#### Material to process:

★ ★ ★ ★ ★

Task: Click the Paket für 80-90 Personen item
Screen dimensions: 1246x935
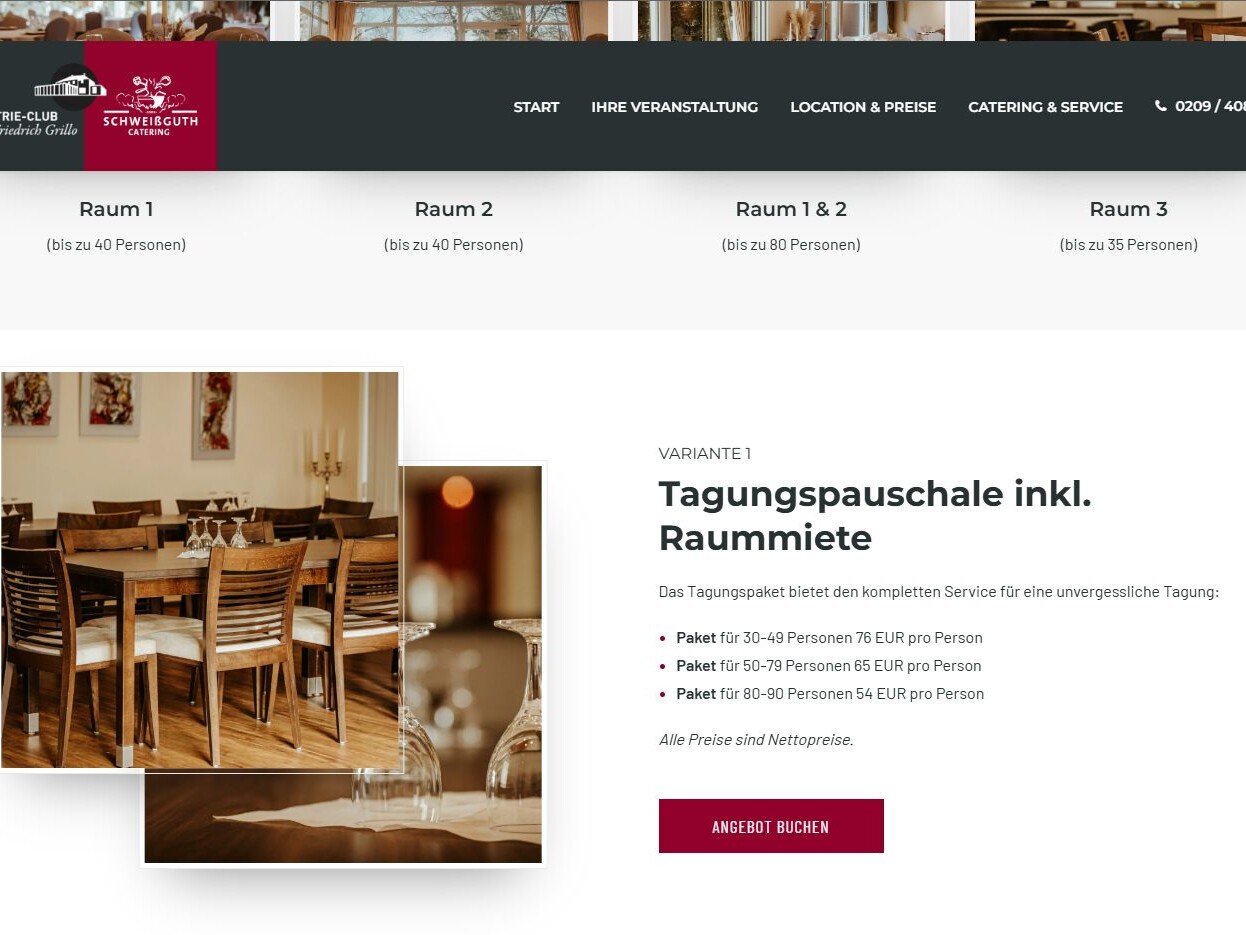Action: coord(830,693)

★ ★ ★ ★ ★

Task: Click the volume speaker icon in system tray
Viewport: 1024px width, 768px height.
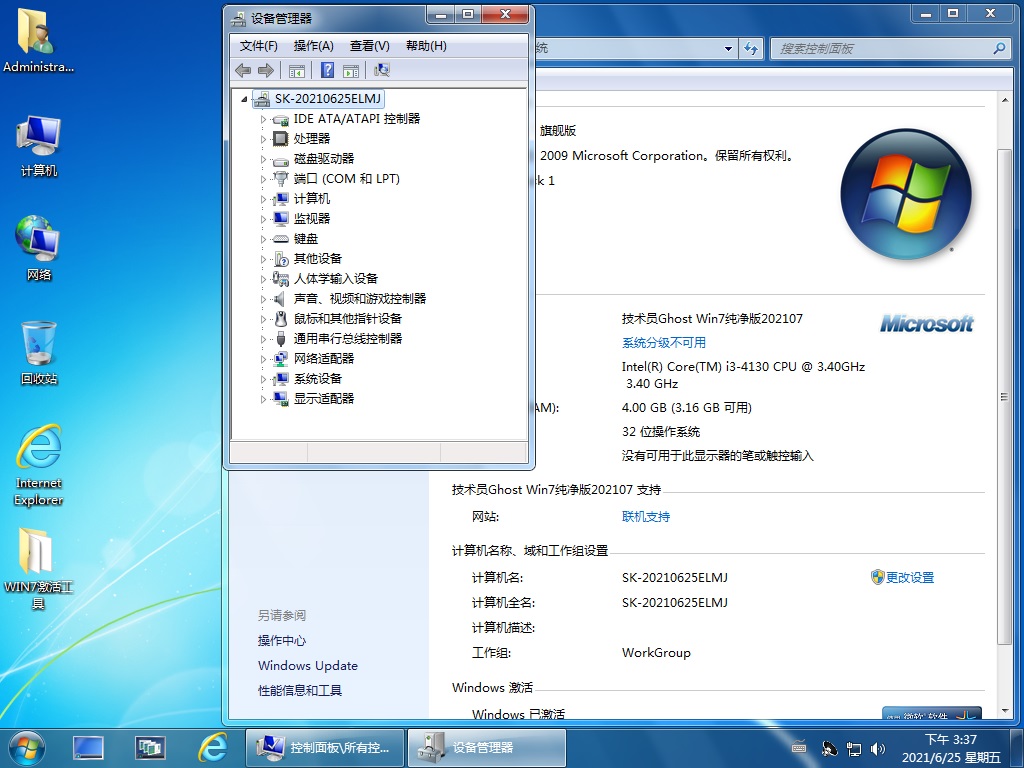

★ ★ ★ ★ ★

#### Work order:
Scan the data above and copy every line with "Click" in it.

#### Response for this exercise:
Task: Click the Paket für 80-90 Personen item
Task: Click the volume speaker icon in system tray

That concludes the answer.